Task item:
Only the text belongs in the copy: retype each record exactly as it appears.

Segment Start: Extracted information

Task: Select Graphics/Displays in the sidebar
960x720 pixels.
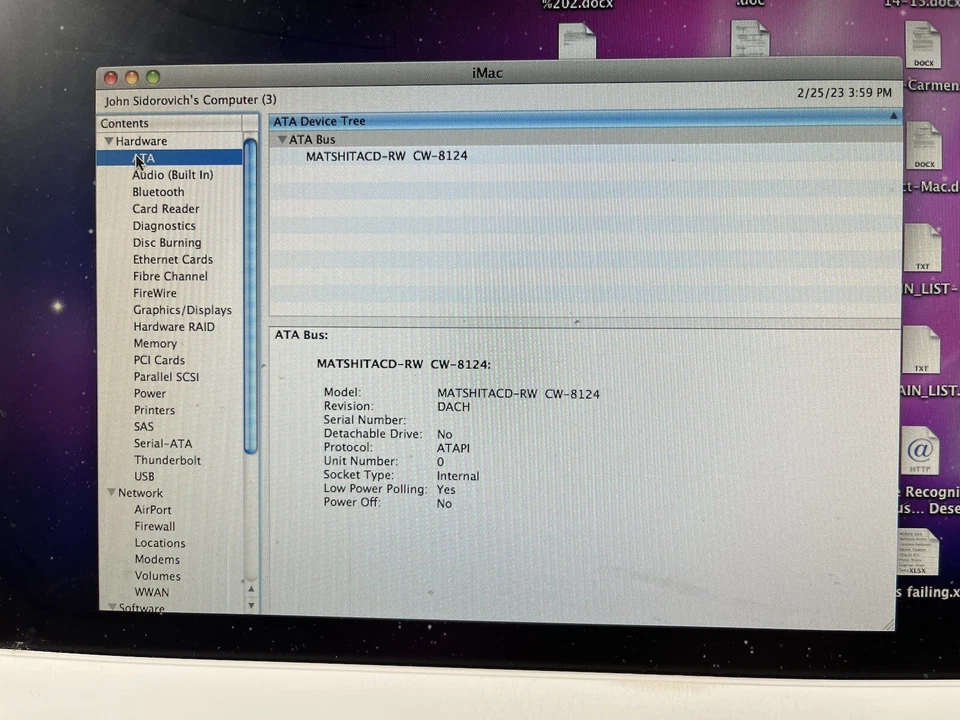Action: coord(182,310)
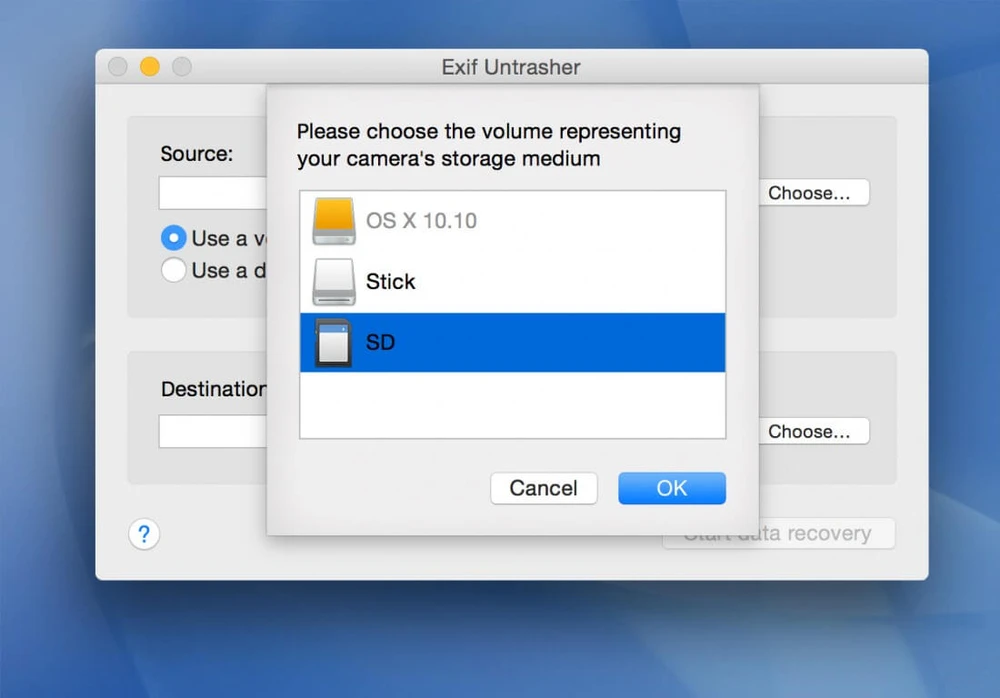Select the "OS X 10.10" volume name
This screenshot has height=698, width=1000.
(421, 221)
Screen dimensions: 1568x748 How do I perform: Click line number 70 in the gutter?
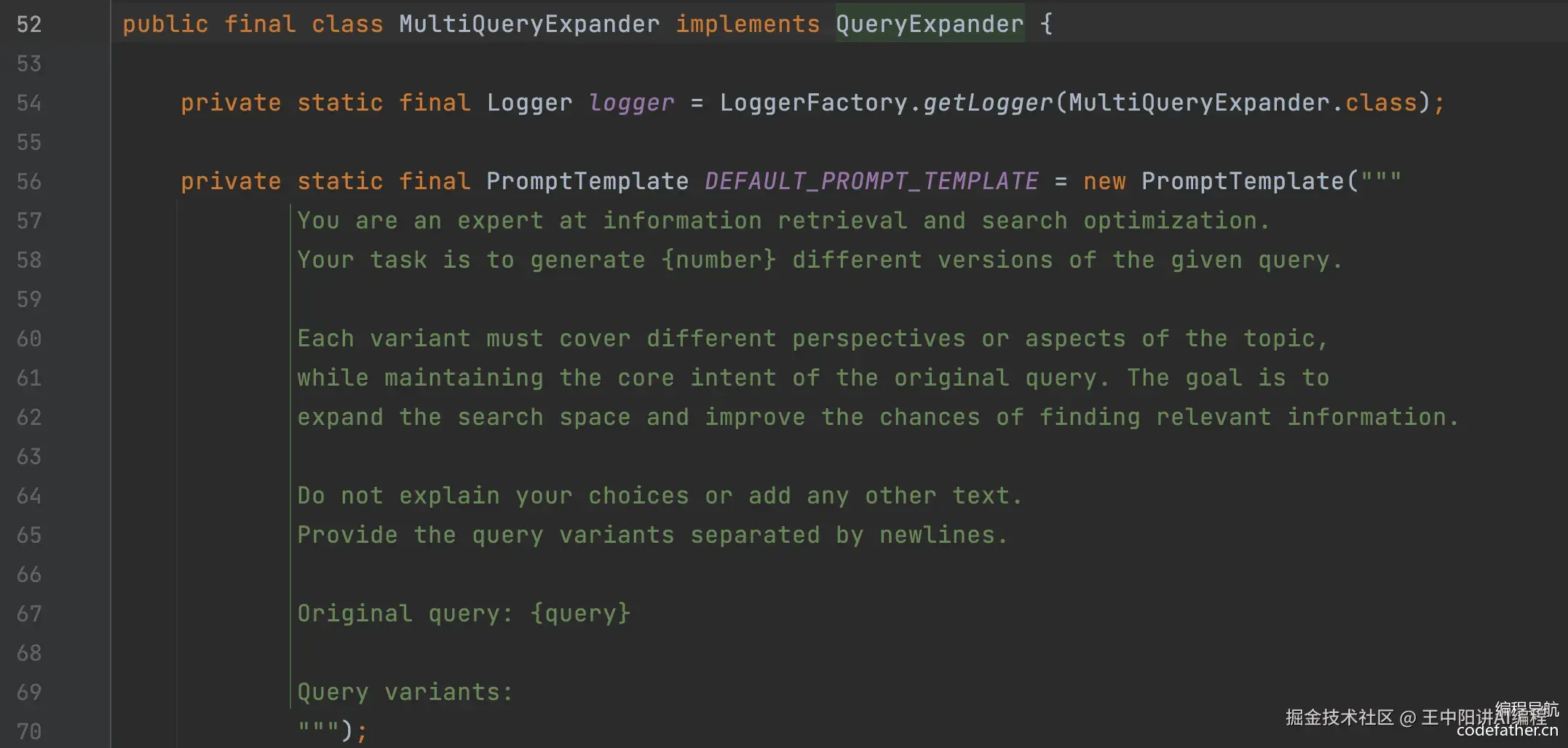[x=29, y=731]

Segment End: Extracted information

Answer to the exercise:
Task: Select Graphics/Displays in the sidebar
960x720 pixels.
Action: coord(182,310)
Select the "OS X 10.10" volume name
This screenshot has height=698, width=1000.
(421, 221)
Screen dimensions: 1568x748 How do I perform: Click line number 70 in the gutter?
[x=29, y=731]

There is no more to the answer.